## PROBLEM TO SOLVE
Please convert the lines of the items below into a Markdown table with the columns Row and Line, numbering each row and skipping blank lines. Leave the pictures out of the answer.

Stored data entries:
-- -- --

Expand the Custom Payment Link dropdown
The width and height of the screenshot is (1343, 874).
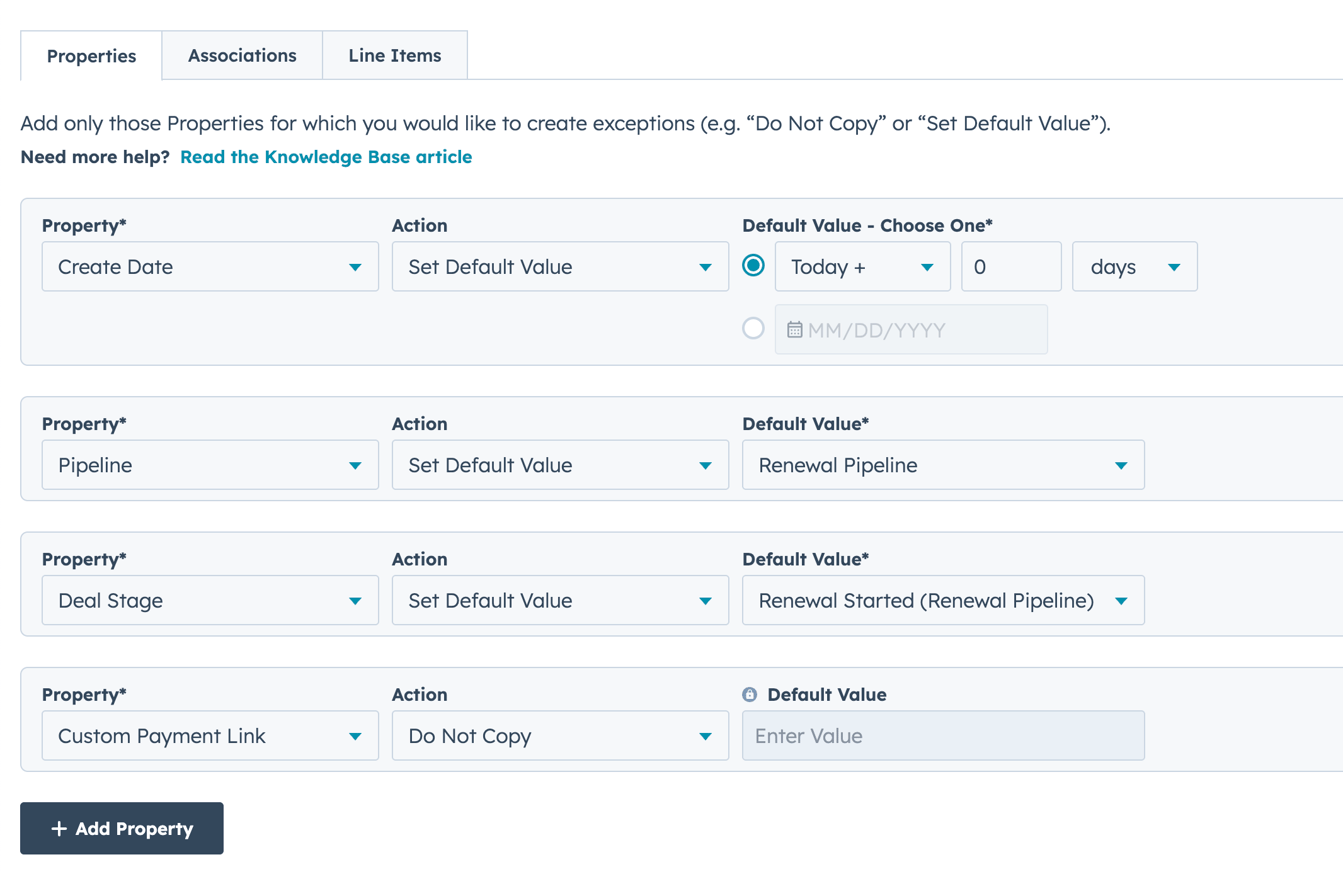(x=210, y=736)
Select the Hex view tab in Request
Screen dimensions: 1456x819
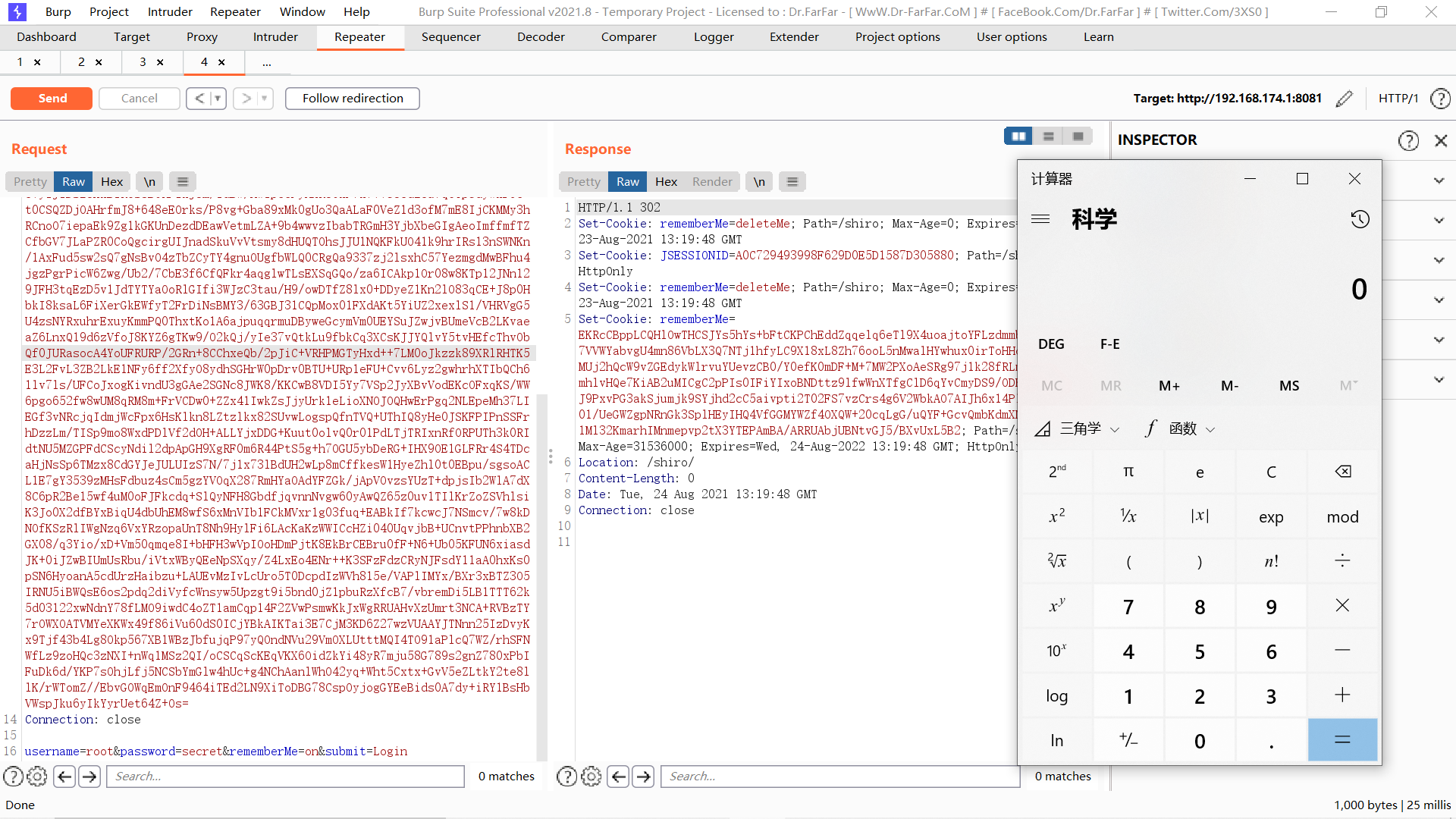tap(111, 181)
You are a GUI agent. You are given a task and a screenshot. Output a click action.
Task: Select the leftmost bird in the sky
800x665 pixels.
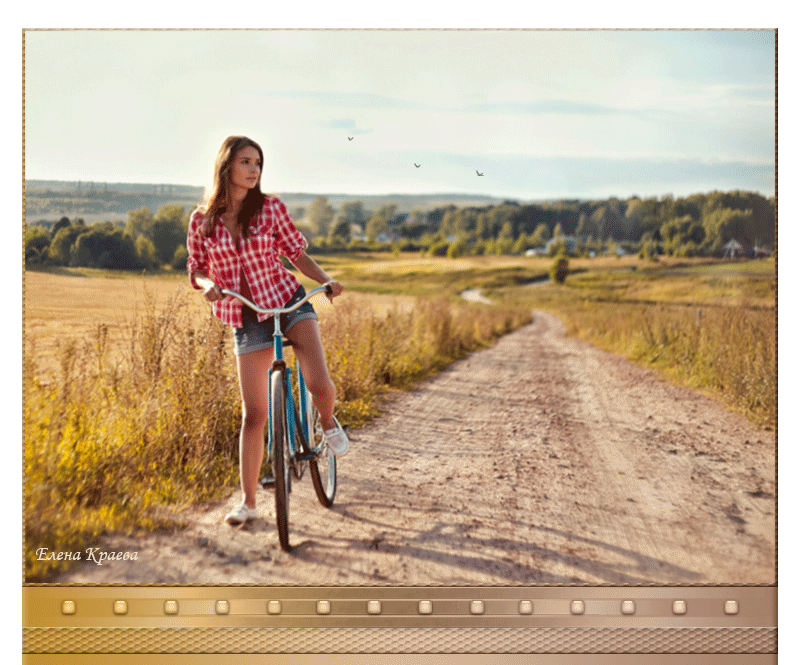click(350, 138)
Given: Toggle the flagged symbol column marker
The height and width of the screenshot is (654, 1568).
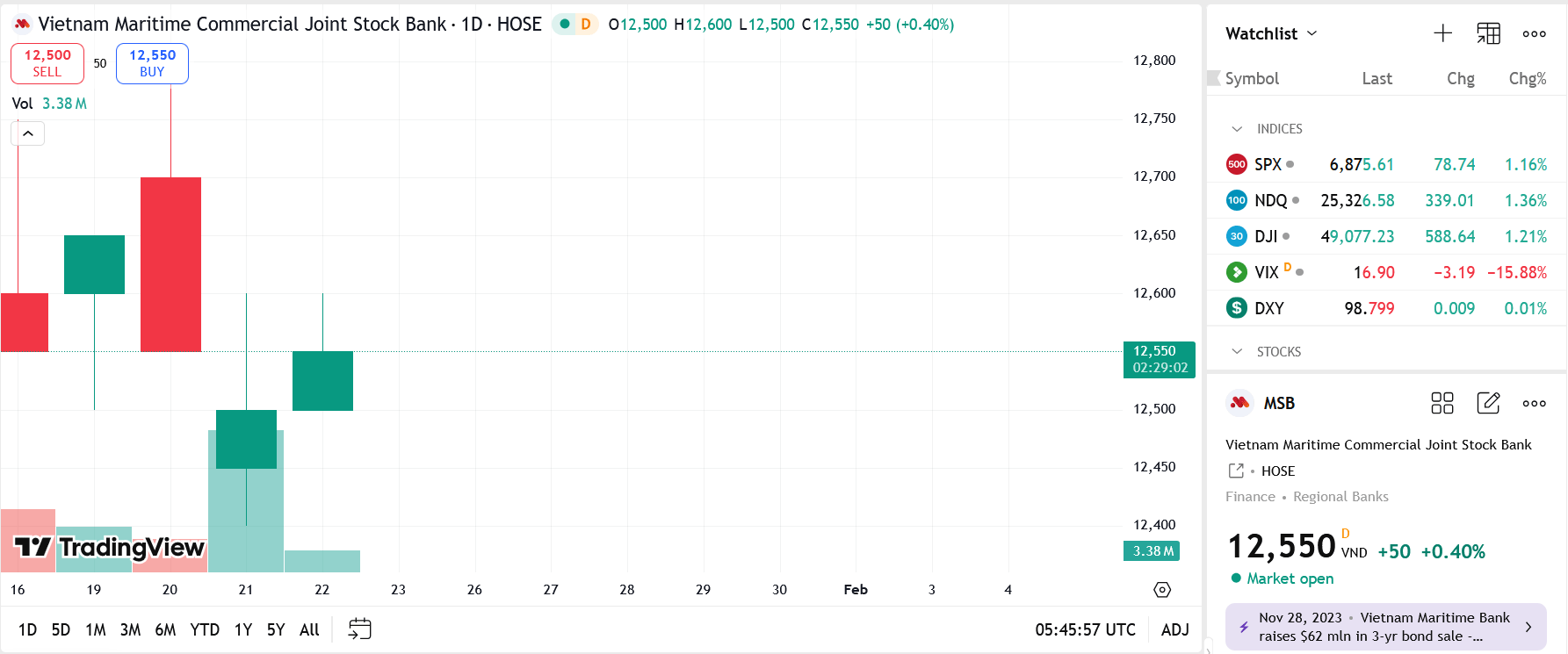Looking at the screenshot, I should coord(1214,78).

-- -- --

## FINAL RESULT
| Row | Line |
|---|---|
| 1 | Expand the Custom Payment Link dropdown |
| 2 | The width and height of the screenshot is (1343, 874). |
| 3 | (x=210, y=736) |
| 4 | Select the Hex view tab in Request |
| 5 | Screen dimensions: 1456x819 |
| 6 | tap(111, 181) |
| 7 | You are a GUI agent. You are given a task and a screenshot. Output a click action. |
| 8 | Task: Select the leftmost bird in the sky |
| 9 | 800x665 pixels. |
| 10 | click(350, 138) |
| 11 | Given: Toggle the flagged symbol column marker |
| 12 | The height and width of the screenshot is (654, 1568). |
| 13 | Looking at the screenshot, I should coord(1214,78). |